### To do
Transcribe the data in full; each line must match exactly.

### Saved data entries
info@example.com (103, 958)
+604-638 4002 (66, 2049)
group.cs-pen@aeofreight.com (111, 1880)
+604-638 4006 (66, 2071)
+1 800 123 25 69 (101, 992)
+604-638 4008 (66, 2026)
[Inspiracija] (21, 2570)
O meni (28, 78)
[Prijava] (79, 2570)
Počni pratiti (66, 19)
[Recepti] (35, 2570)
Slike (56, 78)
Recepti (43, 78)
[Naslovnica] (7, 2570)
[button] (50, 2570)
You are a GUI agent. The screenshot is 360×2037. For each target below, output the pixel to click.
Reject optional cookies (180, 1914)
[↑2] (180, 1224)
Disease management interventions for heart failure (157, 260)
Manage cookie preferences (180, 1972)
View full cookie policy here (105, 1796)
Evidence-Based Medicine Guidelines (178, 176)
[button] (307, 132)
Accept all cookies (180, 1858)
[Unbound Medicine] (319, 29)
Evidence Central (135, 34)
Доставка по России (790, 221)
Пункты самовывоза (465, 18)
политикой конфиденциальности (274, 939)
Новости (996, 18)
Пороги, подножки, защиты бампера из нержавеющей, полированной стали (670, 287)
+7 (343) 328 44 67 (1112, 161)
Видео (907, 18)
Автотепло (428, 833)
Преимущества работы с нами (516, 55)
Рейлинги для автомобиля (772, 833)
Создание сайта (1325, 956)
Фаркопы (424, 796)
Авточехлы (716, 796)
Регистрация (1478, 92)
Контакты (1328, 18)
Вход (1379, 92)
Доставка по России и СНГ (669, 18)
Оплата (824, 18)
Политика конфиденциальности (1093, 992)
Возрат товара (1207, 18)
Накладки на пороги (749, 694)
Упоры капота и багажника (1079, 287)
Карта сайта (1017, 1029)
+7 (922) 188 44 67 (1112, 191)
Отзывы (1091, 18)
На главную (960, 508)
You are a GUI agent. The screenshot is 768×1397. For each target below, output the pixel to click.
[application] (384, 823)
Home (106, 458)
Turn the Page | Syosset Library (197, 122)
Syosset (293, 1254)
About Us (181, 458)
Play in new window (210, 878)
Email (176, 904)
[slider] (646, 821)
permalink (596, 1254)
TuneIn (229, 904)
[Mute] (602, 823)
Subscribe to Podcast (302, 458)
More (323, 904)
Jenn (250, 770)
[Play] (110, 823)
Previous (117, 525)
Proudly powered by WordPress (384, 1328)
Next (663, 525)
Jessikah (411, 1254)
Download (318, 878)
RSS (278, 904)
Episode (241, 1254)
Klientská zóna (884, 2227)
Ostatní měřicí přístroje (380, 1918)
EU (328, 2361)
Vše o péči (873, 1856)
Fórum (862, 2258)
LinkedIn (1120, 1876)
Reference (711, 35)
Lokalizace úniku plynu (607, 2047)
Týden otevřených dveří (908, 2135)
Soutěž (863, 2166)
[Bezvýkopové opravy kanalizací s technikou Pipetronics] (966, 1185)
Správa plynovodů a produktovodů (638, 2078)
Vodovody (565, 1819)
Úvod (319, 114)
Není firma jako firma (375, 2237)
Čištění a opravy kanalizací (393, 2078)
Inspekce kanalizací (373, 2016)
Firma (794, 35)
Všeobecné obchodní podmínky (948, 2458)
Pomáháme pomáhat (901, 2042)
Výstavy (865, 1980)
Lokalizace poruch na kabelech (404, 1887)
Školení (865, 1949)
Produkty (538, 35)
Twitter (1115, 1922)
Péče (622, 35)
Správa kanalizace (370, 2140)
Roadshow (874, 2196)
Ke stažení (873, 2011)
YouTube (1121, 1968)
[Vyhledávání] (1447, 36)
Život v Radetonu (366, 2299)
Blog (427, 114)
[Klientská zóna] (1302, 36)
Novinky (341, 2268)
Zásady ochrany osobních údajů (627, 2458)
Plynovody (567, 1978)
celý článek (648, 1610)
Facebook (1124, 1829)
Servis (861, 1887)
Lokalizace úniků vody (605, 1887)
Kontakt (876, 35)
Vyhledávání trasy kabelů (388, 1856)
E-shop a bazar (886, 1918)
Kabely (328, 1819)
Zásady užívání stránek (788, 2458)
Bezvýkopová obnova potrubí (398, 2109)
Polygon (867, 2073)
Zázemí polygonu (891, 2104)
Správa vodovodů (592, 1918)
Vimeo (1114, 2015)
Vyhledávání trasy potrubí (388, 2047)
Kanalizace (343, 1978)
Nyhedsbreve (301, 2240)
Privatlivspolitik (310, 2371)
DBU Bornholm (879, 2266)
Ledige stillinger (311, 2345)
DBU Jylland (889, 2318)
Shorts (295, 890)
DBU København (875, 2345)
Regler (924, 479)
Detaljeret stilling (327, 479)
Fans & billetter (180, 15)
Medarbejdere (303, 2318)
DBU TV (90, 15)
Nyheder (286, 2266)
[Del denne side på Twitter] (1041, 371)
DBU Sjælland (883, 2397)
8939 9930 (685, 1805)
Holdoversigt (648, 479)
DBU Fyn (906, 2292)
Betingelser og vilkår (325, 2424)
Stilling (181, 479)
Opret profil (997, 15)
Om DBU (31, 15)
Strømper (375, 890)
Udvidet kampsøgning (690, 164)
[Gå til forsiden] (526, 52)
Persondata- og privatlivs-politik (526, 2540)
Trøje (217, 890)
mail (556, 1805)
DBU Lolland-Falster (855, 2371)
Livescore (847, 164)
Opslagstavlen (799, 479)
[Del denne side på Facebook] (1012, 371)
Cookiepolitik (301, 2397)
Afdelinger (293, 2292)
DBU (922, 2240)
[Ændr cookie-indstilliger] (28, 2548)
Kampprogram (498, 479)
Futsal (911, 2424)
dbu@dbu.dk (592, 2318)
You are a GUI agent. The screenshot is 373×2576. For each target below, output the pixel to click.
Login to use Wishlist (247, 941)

### Task response
info@example.com (103, 958)
+604-638 4002 (66, 2049)
group.cs-pen@aeofreight.com (111, 1880)
+604-638 4006 (66, 2071)
+1 800 123 25 69 (101, 992)
+604-638 4008 (66, 2026)
[Inspiracija] (21, 2570)
O meni (28, 78)
[Prijava] (79, 2570)
Počni pratiti (66, 19)
[Recepti] (35, 2570)
Slike (56, 78)
Recepti (43, 78)
[Naslovnica] (7, 2570)
[button] (50, 2570)
You are a GUI agent. The screenshot is 360×2037. For each target below, output the pixel to click.
Reject optional cookies (180, 1914)
[↑2] (180, 1224)
Disease management interventions for heart failure (157, 260)
Manage cookie preferences (180, 1972)
View full cookie policy here (105, 1796)
Evidence-Based Medicine Guidelines (178, 176)
[button] (307, 132)
Accept all cookies (180, 1858)
[Unbound Medicine] (319, 29)
Evidence Central (135, 34)
Доставка по России (790, 221)
Пункты самовывоза (465, 18)
политикой конфиденциальности (274, 939)
Новости (996, 18)
Пороги, подножки, защиты бампера из нержавеющей, полированной стали (670, 287)
+7 (343) 328 44 67 (1112, 161)
Видео (907, 18)
Автотепло (428, 833)
Преимущества работы с нами (516, 55)
Рейлинги для автомобиля (772, 833)
Создание сайта (1325, 956)
Фаркопы (424, 796)
Авточехлы (716, 796)
Регистрация (1478, 92)
Контакты (1328, 18)
Вход (1379, 92)
Доставка по России и СНГ (669, 18)
Оплата (824, 18)
Политика конфиденциальности (1093, 992)
Возрат товара (1207, 18)
Накладки на пороги (749, 694)
Упоры капота и багажника (1079, 287)
Карта сайта (1017, 1029)
+7 (922) 188 44 67 (1112, 191)
Отзывы (1091, 18)
На главную (960, 508)
You are a GUI agent. The screenshot is 768×1397. For each target below, output the pixel to click.
[application] (384, 823)
Home (106, 458)
Turn the Page | Syosset Library (197, 122)
Syosset (293, 1254)
About Us (181, 458)
Play in new window (210, 878)
Email (176, 904)
[slider] (646, 821)
permalink (596, 1254)
TuneIn (229, 904)
[Mute] (602, 823)
Subscribe to Podcast (302, 458)
More (323, 904)
Jenn (250, 770)
[Play] (110, 823)
Previous (117, 525)
Proudly powered by WordPress (384, 1328)
Next (663, 525)
Jessikah (411, 1254)
Download (318, 878)
RSS (278, 904)
Episode (241, 1254)
Klientská zóna (884, 2227)
Ostatní měřicí přístroje (380, 1918)
EU (328, 2361)
Vše o péči (873, 1856)
Fórum (862, 2258)
LinkedIn (1120, 1876)
Reference (711, 35)
Lokalizace úniku plynu (607, 2047)
Týden otevřených dveří (908, 2135)
Soutěž (863, 2166)
[Bezvýkopové opravy kanalizací s technikou Pipetronics] (966, 1185)
Správa plynovodů a produktovodů (638, 2078)
Vodovody (565, 1819)
Úvod (319, 114)
Není firma jako firma (375, 2237)
Čištění a opravy kanalizací (393, 2078)
Inspekce kanalizací (373, 2016)
Firma (794, 35)
Všeobecné obchodní podmínky (948, 2458)
Pomáháme pomáhat (901, 2042)
Výstavy (865, 1980)
Lokalizace poruch na kabelech (404, 1887)
Školení (865, 1949)
Produkty (538, 35)
Twitter (1115, 1922)
Péče (622, 35)
Správa kanalizace (370, 2140)
Roadshow (874, 2196)
Ke stažení (873, 2011)
YouTube (1121, 1968)
[Vyhledávání] (1447, 36)
Život v Radetonu (366, 2299)
Blog (427, 114)
[Klientská zóna] (1302, 36)
Novinky (341, 2268)
Zásady ochrany osobních údajů (627, 2458)
Plynovody (567, 1978)
celý článek (648, 1610)
Facebook (1124, 1829)
Servis (861, 1887)
Lokalizace úniků vody (605, 1887)
Kontakt (876, 35)
Vyhledávání trasy kabelů (388, 1856)
E-shop a bazar (886, 1918)
Kabely (328, 1819)
Zásady užívání stránek (788, 2458)
Bezvýkopová obnova potrubí (398, 2109)
Polygon (867, 2073)
Zázemí polygonu (891, 2104)
Správa vodovodů (592, 1918)
Vimeo (1114, 2015)
Vyhledávání trasy potrubí (388, 2047)
Kanalizace (343, 1978)
Nyhedsbreve (301, 2240)
Privatlivspolitik (310, 2371)
DBU Bornholm (879, 2266)
Ledige stillinger (311, 2345)
DBU Jylland (889, 2318)
Shorts (295, 890)
DBU København (875, 2345)
Regler (924, 479)
Detaljeret stilling (327, 479)
Fans & billetter (180, 15)
Medarbejdere (303, 2318)
DBU TV (90, 15)
Nyheder (286, 2266)
[Del denne side på Twitter] (1041, 371)
DBU Sjælland (883, 2397)
8939 9930 (685, 1805)
Holdoversigt (648, 479)
DBU Fyn (906, 2292)
Betingelser og vilkår (325, 2424)
Stilling (181, 479)
Opret profil (997, 15)
Om DBU (31, 15)
Strømper (375, 890)
Udvidet kampsøgning (690, 164)
[Gå til forsiden] (526, 52)
Persondata- og privatlivs-politik (526, 2540)
Trøje (217, 890)
mail (556, 1805)
DBU Lolland-Falster (855, 2371)
Livescore (847, 164)
Opslagstavlen (799, 479)
[Del denne side på Facebook] (1012, 371)
Cookiepolitik (301, 2397)
Afdelinger (293, 2292)
DBU (922, 2240)
[Ændr cookie-indstilliger] (28, 2548)
Kampprogram (498, 479)
Futsal (911, 2424)
dbu@dbu.dk (592, 2318)
You are a GUI agent. The screenshot is 373×2576. For each target below, output the pixel to click.
Login to use Wishlist (247, 941)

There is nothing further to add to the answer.